CONSIGNES
(1) Répondez brièvement aux questions suivantes sur le texte consacré à la Syrie.
(a) Depuis quelle année le parti Baas du clan Assad a-t-il régné en maître ?
(b) Quelle part de la population la minorité alaouite représente-t-elle ?
(c) Quel nom l'ancien brigadier général Ghiath Soleiman Dalla a-t-il donné à la structure qu'il affirmait créer ?
(2) Reproduisez fidèlement le passage du texte consacré à la Syrie, de « L’ancien brigadier général » à « difficiles à contrôler. ».
(3) Donnez la suite du texte consacré à la Syrie, en reprenant après sa dernière phrase.

Il est en train de se passer dans le nord-ouest de la Syrie ce qui arrive généralement après l’effondrement d’une dictature après plus de soixante deux ans de pouvoir et 14 ans de guerre civile : des règlements de comptes en dehors de toute légitimité « démocratique » mais, pour le moment, la Syrie est très loin d’être une « démocratie » à l’Occidentale (système que de nombreux nouveaux dirigeants rejettent d’ailleurs car « impie, colonialiste, impérialiste », etc.).

En effet, le parti socialiste arabe Baas du clan Assad a régné en maître depuis 1963 écrasant par la force la plus brutale toute tentative de contestation. Il s’est appuyé sur la minorité alaouite représentant dix pour cent de la population qui est majoritairement sunnite. Le régime en place à Damas a trouvé un regain de puissance avec l’arrivée des mollahs chiites au pouvoir à Téhéran en 1979 car l’idéologie religieuse alaouite est relativement proche du chiisme. Surtout, Téhéran a mesuré tout d’intérêt qu’il y avait à étendre son influence vers l’ouest ce qui a amené à partir des printemps arabes à la constitution du « croissant chiite » (ou « arc chiite ») qui s’étendait de l’Iran au Liban via l’Irak et la Syrie.

L’effondrement brutal du régime Assad en décembre 2024 a surpris nombre d’observateurs mais encore plus la minorité alaouite qui s’est retrouvée acculée dans son berceau, la région côtière de Lattaquié-Tartous.
Depuis le début de l’année 2025, des bandes armées alaouites ont tenté de contester l’avancée des forces insurgées venant de la province d’Idlib et en particulier l’Armée Nationale Syrienne qui a succédé à l’Armée Syrienne Libre pilotée par Ankara mais non contrôlée par le Hayat Tahrir al-Sham (HTS) dirigé par le nouveau président « intérimaire » Ahmed al-Charaa.

L’ancien brigadier général Ghiath Soleiman Dalla de l’ex 4è division alors commandée par Maher Al-Assad, un frère de l’ex-président, avait annoncé une nouvelle rébellion contre le gouvernement actuel, affirmant qu’il créait le «Conseil militaire pour la libération de la Syrie.» Il aurait été rejoint par d’anciens officiers du régime qui ont refusé de rendre leurs armes et qui ont formé des groupes de résistance dans les zones montagneuses de la région côtière qui sont difficiles à contrôler.
À partir du 6 mars, des attaques – décrites comme les plus graves depuis la chute du régime – ont ciblé des patrouilles de sécurité, des postes de contrôle et des hôpitaux, faisant des morts et des blessés.

En réponse, les forces de sécurité et l’armée ont lancé des opérations de grande envergure pour traquer les assaillants.
Le bilan de deux jours d’affrontements entre les forces de sécurité syriennes et les loyalistes d’Assad s’élèverait selon l’Observatoire syrien des droits de l’homme basé au Royaume-Uni, à au moins 745 civils alaouites tués dans les provinces de Lattaquié et Tartous ainsi qu’environ 125 membres des forces de sécurité gouvernementales. En outre, 148 combattants pro-Assad auraient été tués faisant un bilan global de 1018 tués. On s’attend à ce que ce nombre soit revu à la hausse dans les heures et les jours à venir.
Des tueries de civils ont particulièrement eu lieu dans plusieurs localités alaouites de la côte dont Banias, Lattaquié et Jableh.

DONNÉES EXTRAITES

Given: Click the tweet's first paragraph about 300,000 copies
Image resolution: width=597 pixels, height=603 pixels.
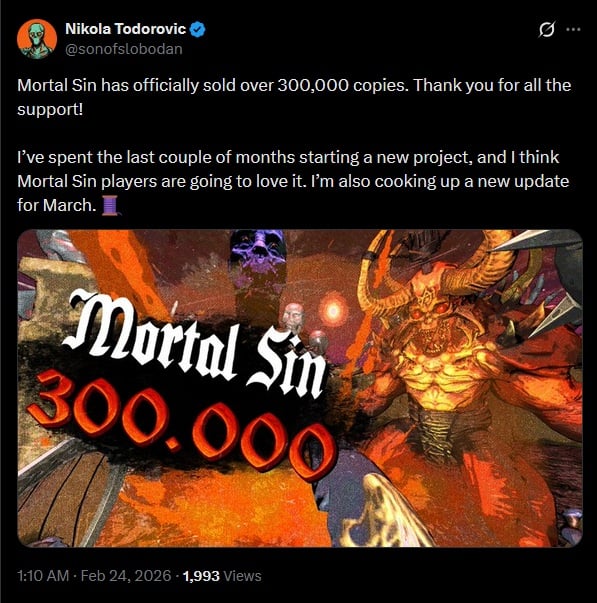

---

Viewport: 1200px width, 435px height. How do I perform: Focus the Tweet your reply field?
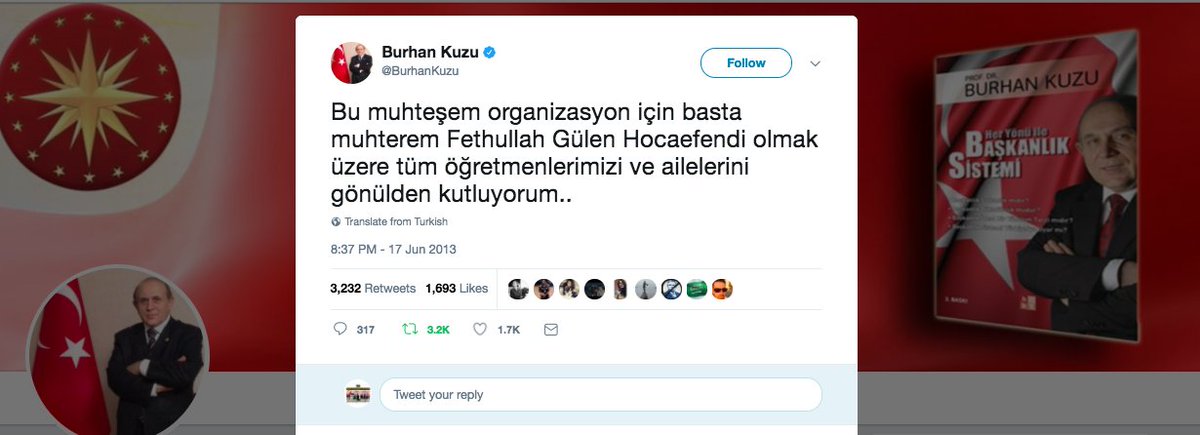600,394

RÉPONSES ATTENDUES
(1)
(a) Depuis 1963.
(b) Dix pour cent de la population.
(c) Le « Conseil militaire pour la libération de la Syrie ».

(2)
L’ancien brigadier général Ghiath Soleiman Dalla de l’ex 4è division alors commandée par Maher Al-Assad, un frère de l’ex-président, avait annoncé une nouvelle rébellion contre le gouvernement actuel, affirmant qu’il créait le «Conseil militaire pour la libération de la Syrie.» Il aurait été rejoint par d’anciens officiers du régime qui ont refusé de rendre leurs armes et qui ont formé des groupes de résistance dans les zones montagneuses de la région côtière qui sont difficiles à contrôler.

(3)
Leurs auteurs ne sont précisément identifiés mais certains parlaient ouzbek ou tchétchène. Des civils étaient également parmi ceux qui ont perpétré ces meurtres et des pillages.

La situation a commencé à se stabiliser lorsque les forces de sécurité dépêchées par le HTS depuis la région d’Alep sont arrivées sur place. Elles auraient repoussé les factions armées et fourni des couloirs d’exfiltration aux familles menacées pour qu’elles rejoignent des zones sûres. La base aérienne de Hmeimim toujours tenue par des forces russes a accueilli de nombreux civils fuyant les exactions.

Le président Charaa a déclaré le 8 mars que les récents « incidents » survenus ces derniers jours étaient « sous contrôle », les qualifiant de « défis attendus ». Il a ajouté : « nous devons préserver autant que possible l’unité nationale [et] la paix civile et, si Dieu le veut, nous pourrons vivre ensemble dans ce pays […] J’appelle toutes les forces qui ont rejoint les lieux de combat à obéir pleinement aux chefs militaires et sécuritaires sur place et à évacuer immédiatement les lieux pour contrôler les violations qui ont eu lieu, afin que les forces militaires et sécuritaires puissent terminer leur travail de la meilleure façon possible. »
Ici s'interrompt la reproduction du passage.